For the first task, we'll assign a statistician; for the second, a programmer. The business problem we are trying to solve is the same for both tasks, yet for the first, the crux is statistics, for the second, the statistics problems have been largely solved and the crux is a core programming task (I/O).
Notice also how the evolution of the tools associated with the two activities have evolved so the distinction between the two (software dev & data analysis) is further obfuscated: mainstream development languages are being adapted for use as domain-specific analytical tools, at the same time, frameworks continue to be developed which enable the non-developers to quickly build lightweight, task-oriented applications in DSLs.
For instance, python, a general purpose development language has R bindings (RPy2) which along with its native interactive interpreter (IDLE), substantially facilitates Python's use in statistical analysis, while at the same time, there is a clear trend in R package development toward (web) application development: R Bindings for Qt, gWidgetsWWW, and RApache--are all R Packages directed to Client or Web App development, and whose initial release was (i think) w/in the past 18 months. Aside from that, since at least the last quarter of last year, i've noticed an accelerating frequency of blog posts, presentations, etc. on the subject of Web app development in R.
Finally, i wonder if your question is perhaps evidence of the growing popularity of R. Here's what i mean. A decade ago, when my employer purchased a site license, i began learning and using one of the major statistical computing products (no point here in saying which one, it begins with "S"). i found it unnatural and inflexible. Unlike Perl (which i was using at the time) this tool was not an extension of my brain (which isn't an optional attribute of an analytical tool, to me it's more or less the definition of one). Interacting with this System was more like using a vending machine--i selected some statistical function i wanted and then waited for the "output", which was often an impressive set of high-impact, full-color charts and tables. Nearly always though what i wanted was to modify my input or use that output for the next analytical step. That seemed to required another, separate trip to the vending machine. The fact that this tool was context-aware--i.e., it knew statistics--while Perl didn't, didn't compensate for the awkward interaction. Statistical analysis done this way would never be confused with software development. (Again, this is just a summary of my own experience, i don't claim it can be abstracted. It's also not a polemic against any (or all) commercial data analysis platforms--millions use them and they've earned zillions for the people who created them, so let's assume it was my own limitations that caused the failure to bond.)

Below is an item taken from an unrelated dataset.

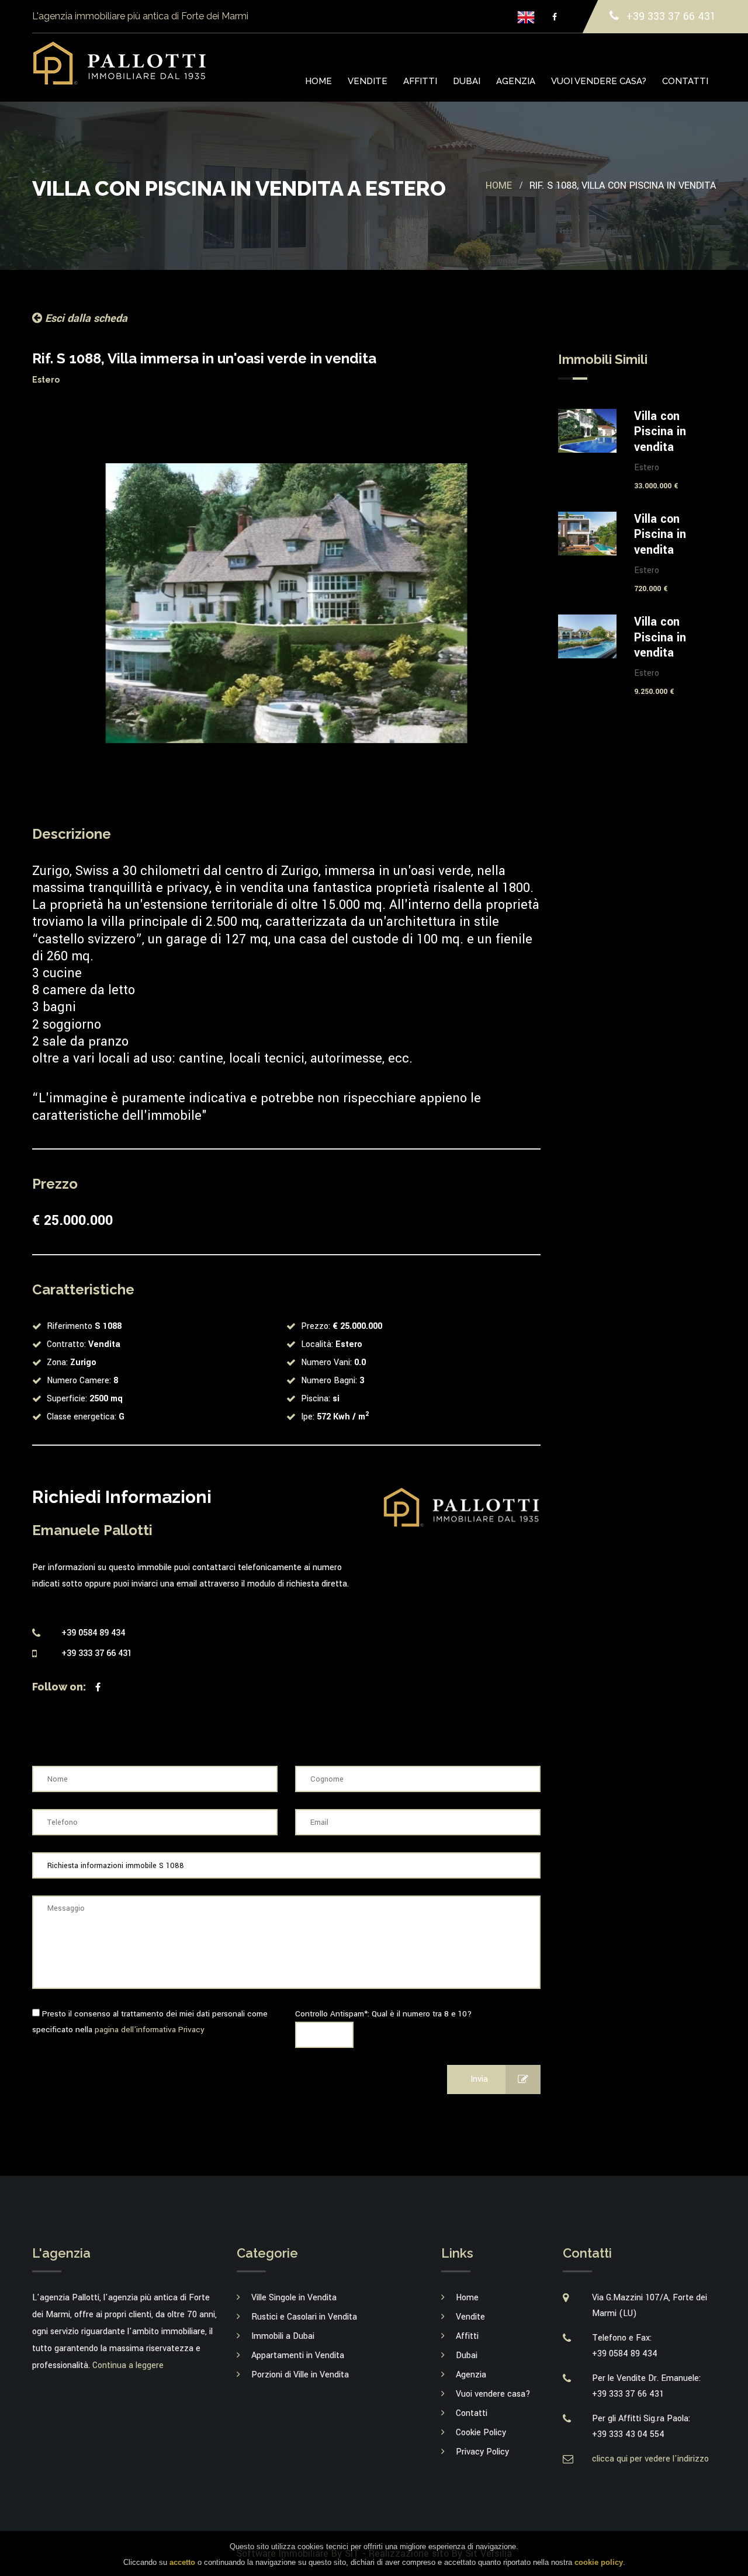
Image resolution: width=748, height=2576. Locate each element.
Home (318, 81)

I had never heard of R until about 18 months ago, and i only discovered it while scanning PyPI (The Web Interface to Python's external package repository) for statistics libraries for python. There i came across RPy, which seemed brilliant but required a dependency called "R" (RPy of course is really just a set of Python bindings to R).
Perhaps R appeals to programmer and non-programmers equally, still for a programmer/analyst, this was a godsend. It hit everything on my wish list for a data analysis platform: an engine based on a full-featured, general programming language (which in this case is a proven scheme descendant), an underlying functional paradigm, built-in interactive interpreter, native data types built from the ground up for data analysis, and the domain knowledge baked in. Data analysis became more like coding. Life was good.